Abstract

To reduce the levelized cost of wind energy, through the reduction in operation and maintenance costs, it is imperative that the wind turbine downtime is reduced through maintenance strategies based on condition monitoring. The standard approach toward this challenge is based on vibration monitoring, which requires the installation of specific tailored sensors that incur associated added costs. On the other hand, the life expectancy of wind parks built during the 1990s wind power boom is dwindling, and data-driven maintenance strategies issued from already accessible supervisory control and data acquisition (SCADA) data is an auspicious competitive solution because no additional sensors are required. Note that it is a major issue to provide fault diagnosis approaches built only on SCADA data, as these data were not established with the objective of being used for condition monitoring but rather for control capacities.
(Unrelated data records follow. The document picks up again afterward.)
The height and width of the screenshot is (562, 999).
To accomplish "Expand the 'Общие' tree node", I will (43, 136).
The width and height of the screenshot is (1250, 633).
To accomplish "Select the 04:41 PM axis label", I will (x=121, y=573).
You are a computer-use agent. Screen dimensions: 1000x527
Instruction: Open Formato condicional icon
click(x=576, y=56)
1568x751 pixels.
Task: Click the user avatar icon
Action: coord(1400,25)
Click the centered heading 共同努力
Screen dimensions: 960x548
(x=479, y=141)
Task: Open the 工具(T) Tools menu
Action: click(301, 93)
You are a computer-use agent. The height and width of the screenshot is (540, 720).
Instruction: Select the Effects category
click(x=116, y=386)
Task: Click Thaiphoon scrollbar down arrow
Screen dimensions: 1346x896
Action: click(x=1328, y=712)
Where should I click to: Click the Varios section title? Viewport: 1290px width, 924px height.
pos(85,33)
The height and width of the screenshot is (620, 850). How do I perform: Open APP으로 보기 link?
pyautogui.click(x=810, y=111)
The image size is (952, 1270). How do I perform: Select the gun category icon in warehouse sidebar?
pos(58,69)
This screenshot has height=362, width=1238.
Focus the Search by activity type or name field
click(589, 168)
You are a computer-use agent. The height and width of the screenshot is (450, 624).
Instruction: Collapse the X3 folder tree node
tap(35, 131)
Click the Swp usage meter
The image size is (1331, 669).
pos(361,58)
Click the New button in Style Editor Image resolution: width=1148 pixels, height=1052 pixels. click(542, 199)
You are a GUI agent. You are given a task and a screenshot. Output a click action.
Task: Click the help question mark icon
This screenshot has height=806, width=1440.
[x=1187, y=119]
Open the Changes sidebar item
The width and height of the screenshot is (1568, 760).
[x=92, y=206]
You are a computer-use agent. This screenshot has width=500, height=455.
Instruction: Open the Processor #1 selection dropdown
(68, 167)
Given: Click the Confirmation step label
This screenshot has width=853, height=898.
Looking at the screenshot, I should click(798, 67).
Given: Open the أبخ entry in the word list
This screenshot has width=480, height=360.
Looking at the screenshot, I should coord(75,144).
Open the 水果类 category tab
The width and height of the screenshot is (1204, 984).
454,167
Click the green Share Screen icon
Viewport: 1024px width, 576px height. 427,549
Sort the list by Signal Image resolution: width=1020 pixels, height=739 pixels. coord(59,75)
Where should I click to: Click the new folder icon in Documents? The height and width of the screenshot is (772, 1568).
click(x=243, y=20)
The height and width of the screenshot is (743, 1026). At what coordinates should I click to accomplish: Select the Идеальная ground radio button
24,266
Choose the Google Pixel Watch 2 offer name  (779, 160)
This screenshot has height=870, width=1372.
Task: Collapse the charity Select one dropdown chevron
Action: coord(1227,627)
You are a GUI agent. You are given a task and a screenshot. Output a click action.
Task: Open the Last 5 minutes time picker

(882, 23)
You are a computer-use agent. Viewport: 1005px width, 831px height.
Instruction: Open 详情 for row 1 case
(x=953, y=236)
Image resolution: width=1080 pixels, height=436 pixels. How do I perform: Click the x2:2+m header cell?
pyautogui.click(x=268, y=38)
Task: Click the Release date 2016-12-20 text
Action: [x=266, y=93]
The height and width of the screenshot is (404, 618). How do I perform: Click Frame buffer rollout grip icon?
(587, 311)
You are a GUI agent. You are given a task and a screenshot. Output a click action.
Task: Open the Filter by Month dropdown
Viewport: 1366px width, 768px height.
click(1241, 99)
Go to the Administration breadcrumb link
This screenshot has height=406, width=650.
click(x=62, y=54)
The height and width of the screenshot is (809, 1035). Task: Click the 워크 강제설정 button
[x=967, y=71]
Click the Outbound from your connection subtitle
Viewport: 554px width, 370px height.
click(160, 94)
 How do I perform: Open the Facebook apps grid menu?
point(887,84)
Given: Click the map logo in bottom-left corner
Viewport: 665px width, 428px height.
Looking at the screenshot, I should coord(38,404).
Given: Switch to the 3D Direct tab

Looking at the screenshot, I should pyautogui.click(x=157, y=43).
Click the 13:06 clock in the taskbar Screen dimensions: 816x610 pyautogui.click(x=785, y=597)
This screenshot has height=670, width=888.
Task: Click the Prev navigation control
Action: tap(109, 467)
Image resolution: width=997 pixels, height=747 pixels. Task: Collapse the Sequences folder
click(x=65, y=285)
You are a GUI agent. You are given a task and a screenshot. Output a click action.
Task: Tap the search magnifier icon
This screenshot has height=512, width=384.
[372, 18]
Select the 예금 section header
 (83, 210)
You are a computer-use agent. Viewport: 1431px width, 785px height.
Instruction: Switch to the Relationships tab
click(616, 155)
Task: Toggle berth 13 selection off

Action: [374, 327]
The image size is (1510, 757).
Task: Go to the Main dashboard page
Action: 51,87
The present study posits an early fault diagnosis strategy based exclusively on SCADA data and supports it with results on a real wind park with 18 wind turbines. The contributed methodology is an anomaly detection model based on a one-class support vector machine classifier; that is, it is a semi-supervised approach that trains a decision function that categorizes fresh data as similar or dissimilar to the training set. Therefore, only healthy (normal operation) data is required to train the model, which greatly expands the possibility of employing this methodology (because there is no need for faulty data from the past, and only normal operation SCADA data is needed). The results obtained from the real wind park show that this is a promising strategy.